Non-Functional Requirements
Status: Final Version: 1.0
Purpose
Define performance, scalability, observability, backup, disaster recovery, and operational requirements for the ESG platform.
Performance SLAs
| Metric | Target | Measurement |
|---|---|---|
| API Response Time (p95) | < 500ms | GET requests, non-report generation |
| API Response Time (p99) | < 1s | GET requests |
| Submission Upload | < 2s | POST /api/v1/collector/submissions |
| Evidence Upload (10MB) | < 5s | POST evidence endpoint |
| Report Generation | < 5min | Async job, full GRI report (PDF) |
| Page Load Time | < 2s | Web dashboard (admin UI) |
Scalability Assumptions
| Dimension | v1 Assumptions | Scaling Strategy |
|---|---|---|
| Concurrent Users | 100 simultaneous collectors | Horizontal scaling (load balancer + multiple app servers) |
| Submissions/Day | 10,000 submissions | Queue workers scale horizontally |
| Data Volume | 100 GB/year (submissions + evidence) | S3 auto-scales, database vertical scaling |
| Tenants | 50 tenants | Multi-tenant DB with tenant_id sharding (vNext) |
Queue Configuration
| Queue Name | Worker Count | Memory Limit | Retry Limit | Timeout |
|---|---|---|---|---|
validations |
5 workers | 512 MB | 3 | 60s |
processing |
3 workers | 512 MB | 3 | 120s |
reporting |
2 workers | 1 GB | 2 | 600s (10 min) |
default |
2 workers | 256 MB | 3 | 90s |
Laravel Queue Worker Command:
php artisan queue:work redis --queue=validations,processing,reporting,default --tries=3 --timeout=90 --memory=512
Background Jobs
| Job | Schedule | Purpose |
|---|---|---|
EscalateOverdueReviewsJob |
Hourly | Flag reviews overdue by 3+ days |
MarkEvidenceForDeletionJob |
Daily (midnight) | Mark expired evidence (7+ years) |
GeneratePeriodicReportsJob |
Weekly (Sunday) | Auto-generate draft reports for open periods |
PruneAuditLogsJob |
Monthly | Archive audit logs older than 2 years to cold storage |
Observability
Logging
Laravel Log Channels:
- daily: Application logs (7-day rotation)

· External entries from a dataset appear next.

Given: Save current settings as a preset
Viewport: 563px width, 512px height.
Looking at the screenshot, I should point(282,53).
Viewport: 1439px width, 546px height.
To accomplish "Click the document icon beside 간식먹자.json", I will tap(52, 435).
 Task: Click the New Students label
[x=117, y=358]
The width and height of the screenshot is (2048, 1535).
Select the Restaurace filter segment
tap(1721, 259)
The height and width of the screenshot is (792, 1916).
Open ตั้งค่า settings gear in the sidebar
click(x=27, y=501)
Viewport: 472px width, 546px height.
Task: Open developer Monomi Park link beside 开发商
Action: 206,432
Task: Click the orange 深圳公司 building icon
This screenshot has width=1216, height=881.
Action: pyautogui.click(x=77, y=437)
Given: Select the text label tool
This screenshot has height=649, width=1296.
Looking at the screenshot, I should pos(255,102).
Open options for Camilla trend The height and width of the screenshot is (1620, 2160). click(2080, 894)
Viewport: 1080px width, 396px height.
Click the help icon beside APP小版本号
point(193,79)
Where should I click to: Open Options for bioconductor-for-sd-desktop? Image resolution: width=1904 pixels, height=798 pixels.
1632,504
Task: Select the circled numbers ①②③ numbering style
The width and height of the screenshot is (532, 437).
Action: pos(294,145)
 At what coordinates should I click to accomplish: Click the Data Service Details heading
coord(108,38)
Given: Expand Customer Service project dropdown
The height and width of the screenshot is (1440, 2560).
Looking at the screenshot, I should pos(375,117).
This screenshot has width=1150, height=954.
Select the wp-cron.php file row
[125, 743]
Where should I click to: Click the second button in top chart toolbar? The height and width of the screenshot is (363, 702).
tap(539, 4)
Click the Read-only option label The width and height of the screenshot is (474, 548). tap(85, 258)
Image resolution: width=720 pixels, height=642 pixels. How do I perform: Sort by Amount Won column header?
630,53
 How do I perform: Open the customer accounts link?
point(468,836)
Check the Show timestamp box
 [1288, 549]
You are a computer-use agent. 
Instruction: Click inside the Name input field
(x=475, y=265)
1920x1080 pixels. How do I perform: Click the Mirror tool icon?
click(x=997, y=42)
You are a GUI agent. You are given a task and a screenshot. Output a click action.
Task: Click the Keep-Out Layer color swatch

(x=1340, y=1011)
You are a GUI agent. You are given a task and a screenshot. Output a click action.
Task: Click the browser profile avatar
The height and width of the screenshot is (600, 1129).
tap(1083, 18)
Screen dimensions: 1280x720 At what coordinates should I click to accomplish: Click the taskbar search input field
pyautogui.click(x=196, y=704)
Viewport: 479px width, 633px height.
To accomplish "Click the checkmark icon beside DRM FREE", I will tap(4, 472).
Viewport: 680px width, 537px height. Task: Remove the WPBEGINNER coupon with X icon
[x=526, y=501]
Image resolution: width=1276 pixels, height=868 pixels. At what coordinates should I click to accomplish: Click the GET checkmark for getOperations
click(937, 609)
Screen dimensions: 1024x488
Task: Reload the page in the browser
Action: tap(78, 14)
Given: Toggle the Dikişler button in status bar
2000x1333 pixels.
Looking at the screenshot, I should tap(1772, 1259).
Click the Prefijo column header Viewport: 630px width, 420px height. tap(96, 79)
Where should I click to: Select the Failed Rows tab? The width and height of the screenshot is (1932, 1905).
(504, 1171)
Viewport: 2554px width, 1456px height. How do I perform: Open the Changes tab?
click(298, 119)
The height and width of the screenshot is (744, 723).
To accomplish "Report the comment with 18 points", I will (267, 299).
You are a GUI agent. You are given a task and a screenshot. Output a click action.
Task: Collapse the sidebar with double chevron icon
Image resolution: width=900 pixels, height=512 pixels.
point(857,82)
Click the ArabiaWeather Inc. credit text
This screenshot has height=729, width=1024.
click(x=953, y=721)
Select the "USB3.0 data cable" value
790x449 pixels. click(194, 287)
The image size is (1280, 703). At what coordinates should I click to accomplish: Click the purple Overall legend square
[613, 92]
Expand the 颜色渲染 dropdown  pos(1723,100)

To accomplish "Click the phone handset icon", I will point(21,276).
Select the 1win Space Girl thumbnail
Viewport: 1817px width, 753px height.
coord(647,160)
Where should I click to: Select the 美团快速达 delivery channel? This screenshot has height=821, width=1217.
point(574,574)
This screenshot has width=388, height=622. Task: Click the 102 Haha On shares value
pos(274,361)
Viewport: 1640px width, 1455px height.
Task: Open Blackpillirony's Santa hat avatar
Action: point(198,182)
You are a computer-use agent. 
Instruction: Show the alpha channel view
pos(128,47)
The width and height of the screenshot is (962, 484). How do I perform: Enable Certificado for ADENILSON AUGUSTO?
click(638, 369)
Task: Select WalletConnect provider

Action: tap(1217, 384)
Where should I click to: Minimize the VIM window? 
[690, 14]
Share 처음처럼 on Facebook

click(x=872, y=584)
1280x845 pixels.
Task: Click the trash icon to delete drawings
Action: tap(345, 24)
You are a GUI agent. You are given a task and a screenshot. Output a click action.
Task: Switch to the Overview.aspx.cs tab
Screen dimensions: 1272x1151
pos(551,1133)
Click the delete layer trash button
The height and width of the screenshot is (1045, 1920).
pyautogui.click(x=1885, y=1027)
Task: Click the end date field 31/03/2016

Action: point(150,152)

- errorlog: PHP errors, exceptions
- syslog: Critical errors sent to external SIEM
Structured Logging:
Log::info('Submission processed', [
'submission_id' => $submission->id,
'tenant_id' => $submission->tenant_id,
'state' => $submission->state,
'processing_time_ms' => $processingTime,
]);
Metrics
Laravel Telescope (Development/Staging): - Request/response logging - Query performance tracking - Job/queue monitoring
Production Monitoring (Prometheus + Grafana): - API response times (histogram) - Queue depth (gauge) - Submission throughput (counter) - Error rates (counter)
Key Metrics:
esg_submissions_total{state="approved"} 5000
esg_api_response_time_seconds{endpoint="/submissions",quantile="0.95"} 0.45
esg_queue_depth{queue="validations"} 12
Alerting
Alerts (PagerDuty/Slack): - API p95 latency > 1s for 5 minutes - Queue depth > 100 for 10 minutes - Error rate > 5% for 5 minutes - Disk usage > 80%
Backups
| Resource | Frequency | Retention | RTO | RPO |
|---|---|---|---|---|
| PostgreSQL | Continuous (WAL archiving) | 30 days | 1 hour | 5 minutes |
| S3 Evidence Bucket | Versioning enabled | 7 years | N/A (immutable) | Real-time |
| Application Code | Git (on push) | Indefinite | 15 minutes | N/A |
| Secrets | AWS Secrets Manager backup | 90 days | 30 minutes | N/A |
Database Backup:
# Automated via AWS RDS automated backups
# Snapshot retention: 30 days
# Point-in-time recovery (PITR): 5-minute granularity
Disaster Recovery
RTO & RPO Targets
- RTO (Recovery Time Objective): 4 hours (critical period: data collection deadlines)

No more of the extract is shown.